Through the integration of powerful and complementary technologies, companies will be able to extract optimal value from each ecosystem component.
However, it’s crucial to understand how these technologies work together while anticipating potential challenges.
Edge Computing and AI
When compared to cloud platforms and data centers, edge computing has far less processing power. As such, when AI technologies are deployed at the edge of a network, processing speeds often slow inferencing.
To rectify this, some chip manufacturers are building niche, purpose-built accelerators that dramatically speed up model inferencing. Further, many mobile devices are now becoming powerful enough to support AI on the edge.
By enabling effective AI on an edge network, valuable use cases are possible. According to Microsoft Research, surveillance camera use is set to grow 20% every year until 2022.
Highways, construction sites, and security systems around the globe will rely on these data-intensive devices more than ever before. Because real-time video feedback is crucial, these IoT machines require the functionality of edge computing and the intelligence of AI to meet emerging demands.
By reducing network latency and the costs associated with central servers and CDN solutions, real-time video analytics becomes a powerful tool.
For instance, a highway traffic camera can recognize irregular driving patterns resulting from accidents, surveillance on construction sites can assist with safety program compliance, and security systems can become smarter and more efficient than legacy solutions.
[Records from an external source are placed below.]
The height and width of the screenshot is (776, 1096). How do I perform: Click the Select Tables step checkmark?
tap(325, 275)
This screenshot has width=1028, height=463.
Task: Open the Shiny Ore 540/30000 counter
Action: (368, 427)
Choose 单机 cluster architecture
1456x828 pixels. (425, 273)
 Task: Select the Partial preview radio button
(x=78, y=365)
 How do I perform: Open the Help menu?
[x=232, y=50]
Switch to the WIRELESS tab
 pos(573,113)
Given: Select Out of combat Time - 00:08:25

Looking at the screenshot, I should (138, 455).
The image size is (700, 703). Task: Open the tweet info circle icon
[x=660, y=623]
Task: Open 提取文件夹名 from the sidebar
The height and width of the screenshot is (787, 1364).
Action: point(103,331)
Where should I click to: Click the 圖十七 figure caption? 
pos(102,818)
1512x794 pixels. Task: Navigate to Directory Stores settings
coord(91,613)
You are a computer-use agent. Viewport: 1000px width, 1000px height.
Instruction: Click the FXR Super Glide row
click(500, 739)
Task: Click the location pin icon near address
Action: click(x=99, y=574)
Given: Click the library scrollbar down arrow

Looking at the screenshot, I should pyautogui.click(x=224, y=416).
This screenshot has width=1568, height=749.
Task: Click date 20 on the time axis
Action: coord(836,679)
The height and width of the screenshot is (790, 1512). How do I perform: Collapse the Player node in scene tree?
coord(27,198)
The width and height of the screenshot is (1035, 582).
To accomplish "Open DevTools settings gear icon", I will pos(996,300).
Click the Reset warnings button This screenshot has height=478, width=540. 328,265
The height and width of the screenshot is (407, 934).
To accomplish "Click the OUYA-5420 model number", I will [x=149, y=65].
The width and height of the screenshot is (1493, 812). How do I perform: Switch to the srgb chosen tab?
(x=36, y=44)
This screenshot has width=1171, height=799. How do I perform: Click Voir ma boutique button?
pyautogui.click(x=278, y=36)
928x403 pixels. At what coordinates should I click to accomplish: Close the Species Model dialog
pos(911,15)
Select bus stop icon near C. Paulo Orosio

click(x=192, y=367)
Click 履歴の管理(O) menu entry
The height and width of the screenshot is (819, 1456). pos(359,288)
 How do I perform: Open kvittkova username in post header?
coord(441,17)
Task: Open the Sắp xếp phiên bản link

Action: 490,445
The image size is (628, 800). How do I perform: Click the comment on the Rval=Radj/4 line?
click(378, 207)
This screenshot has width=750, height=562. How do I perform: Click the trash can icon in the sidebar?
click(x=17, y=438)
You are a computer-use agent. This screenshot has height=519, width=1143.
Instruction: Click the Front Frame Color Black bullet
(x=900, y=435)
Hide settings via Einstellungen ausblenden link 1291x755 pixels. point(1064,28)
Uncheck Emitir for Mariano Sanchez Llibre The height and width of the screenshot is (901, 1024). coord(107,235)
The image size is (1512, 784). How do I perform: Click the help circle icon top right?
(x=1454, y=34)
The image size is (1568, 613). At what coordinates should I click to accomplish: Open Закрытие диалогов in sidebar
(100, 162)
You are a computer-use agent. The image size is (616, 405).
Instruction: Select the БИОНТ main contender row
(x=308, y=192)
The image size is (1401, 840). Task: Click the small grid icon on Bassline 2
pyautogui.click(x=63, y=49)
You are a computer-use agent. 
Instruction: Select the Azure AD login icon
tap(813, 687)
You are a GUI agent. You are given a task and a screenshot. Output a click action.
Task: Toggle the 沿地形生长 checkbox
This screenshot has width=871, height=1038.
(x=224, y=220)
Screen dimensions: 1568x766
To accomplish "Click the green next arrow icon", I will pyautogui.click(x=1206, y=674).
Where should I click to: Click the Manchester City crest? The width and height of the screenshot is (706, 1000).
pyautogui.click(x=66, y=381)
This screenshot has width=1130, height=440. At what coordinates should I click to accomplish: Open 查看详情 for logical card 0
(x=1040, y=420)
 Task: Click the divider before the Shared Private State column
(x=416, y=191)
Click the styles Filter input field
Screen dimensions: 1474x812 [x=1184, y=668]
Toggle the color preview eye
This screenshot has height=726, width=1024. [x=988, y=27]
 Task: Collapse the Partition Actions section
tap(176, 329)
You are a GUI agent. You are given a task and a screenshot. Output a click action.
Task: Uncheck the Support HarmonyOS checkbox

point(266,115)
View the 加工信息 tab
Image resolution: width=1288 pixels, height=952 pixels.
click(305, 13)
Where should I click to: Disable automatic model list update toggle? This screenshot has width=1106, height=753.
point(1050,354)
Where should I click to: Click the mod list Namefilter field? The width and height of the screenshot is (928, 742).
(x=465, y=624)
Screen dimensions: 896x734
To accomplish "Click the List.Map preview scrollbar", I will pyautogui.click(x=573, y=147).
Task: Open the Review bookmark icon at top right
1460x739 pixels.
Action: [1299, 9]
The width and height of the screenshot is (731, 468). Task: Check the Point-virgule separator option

Edge Computing and Blockchain
The amount of data involved in Industry 4.0 processes is massive. And while edge computing can improve processing speeds by limiting cloud interactions, sometimes there is too much information to handle efficiently and securely.
As such, automatic network management is becoming critical, and blockchain might be the answer.
Using smart contract functionality on a distributed ledger network, device interactions become autonomous.’
Blockchain and AI
As discussed, blockchain technology facilitates decentralized AI technologies.
In referencing decentralized data, AI solutions are less susceptible to corruption and data comes more transparent.
Further, AI outputs can be easily audited should inconsistencies arise.
Preparing for the Future
Companies evolving within Industry 4.0 require a broad perspective and a deep understanding of the integrations between core technologies.
Perhaps most importantly, businesses need to become familiar with how data flows through their organization.
By taking this approach, industrial enterprises can better gauge the appropriateness of specific technologies and how these solutions fit long term objectives.
Executives and managers alike must remain adaptable and open to new opportunities despite the comfort that results from status quo solutions.
As Industry 4.0 continues to evolve, companies can achieve large scale success by pursuing continuous marginal improvements.